KEVIN Rudd promised stronger laws on GM foods and crops before the last election, but the ALP's proposed platform would now break Rudd's promises and dilute existing ALP policy, according to lobby group Gene Ethics.
"This betrayal will fast track GM into our crops and foods without the checks and balances that Rudd promised," Gene Ethics director Bob Phelps said in a statement, timed to coincide with the national ALP conference.
"We want the ALP to adopt as part of its platform, the promises that Rudd made on November 6 2007," he says.
Then Kevin Rudd promised that, if elected, his government would:
• Ensure GM crops are not released unless there is whole of community consensus.
• Establish a meaningful labeling regime that enables consumers to make informed choices about what they are buying.
• Ensure accurate information on GM products is provided to consumers and the community.
• Maintain consumer and environmental safety through strict enforcement of national standards as the principal policy consideration.
• Undertake continued research on the use of foods containing GMs, to better understand health, safety and environmental risks and benefits.
• Introduce a rigorous and transparent process based on environmental and safety considerations, for assessing and approving or rejecting research proposals which require release of GMOs outside the laboratory.
• Preserve the right of the states to implement and manage moratoria on the commercial production of GM crops.
• To ensure our food is safe and of high quality.

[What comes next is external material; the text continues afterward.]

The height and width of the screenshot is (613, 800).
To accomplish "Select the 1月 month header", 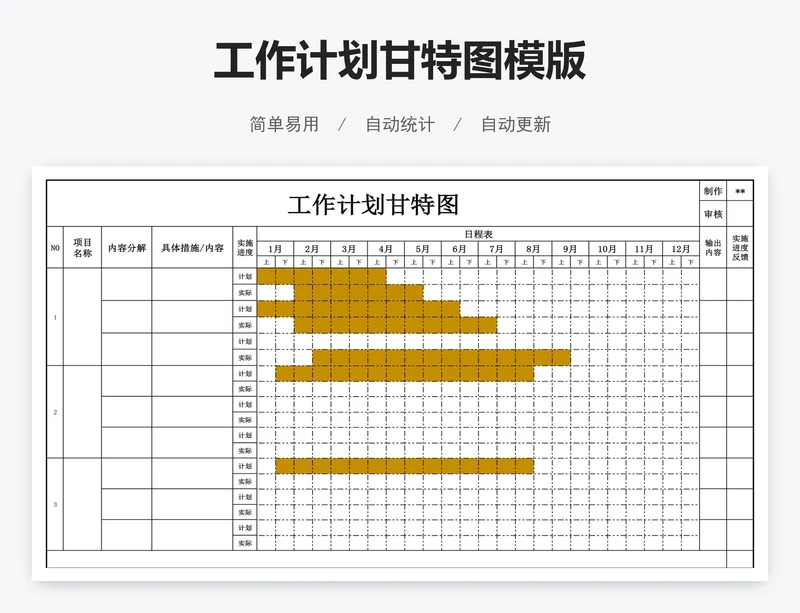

• Ensure all issues pertaining to import, export, production, distribution and use of GMs are overseen by a strong national body that is independent, scientifically-based and whose processes are transparent.
"The ALP should adopt these promises as policy, and reject the proposed new national platform that would gut existing ALP policy," Mr Phelps says.
"Rudd implements Howard's policies and will not deliver on his own promises.
"For instance, government has allocated $38.2 million to develop and promote biotechnology and nanotechnology. This is public money for private profits, spent on technologies that falsely claim solve new problems like global climate change, the end of oil and food security.
"The products of GM and nanotechnologies will worsen, not resolve, new crises," he says.
"We call on the ALP conference to reject proposals 95, 96, 97 and 98, and incorporate Rudd's promises into the platform instead," Mr Phelps says.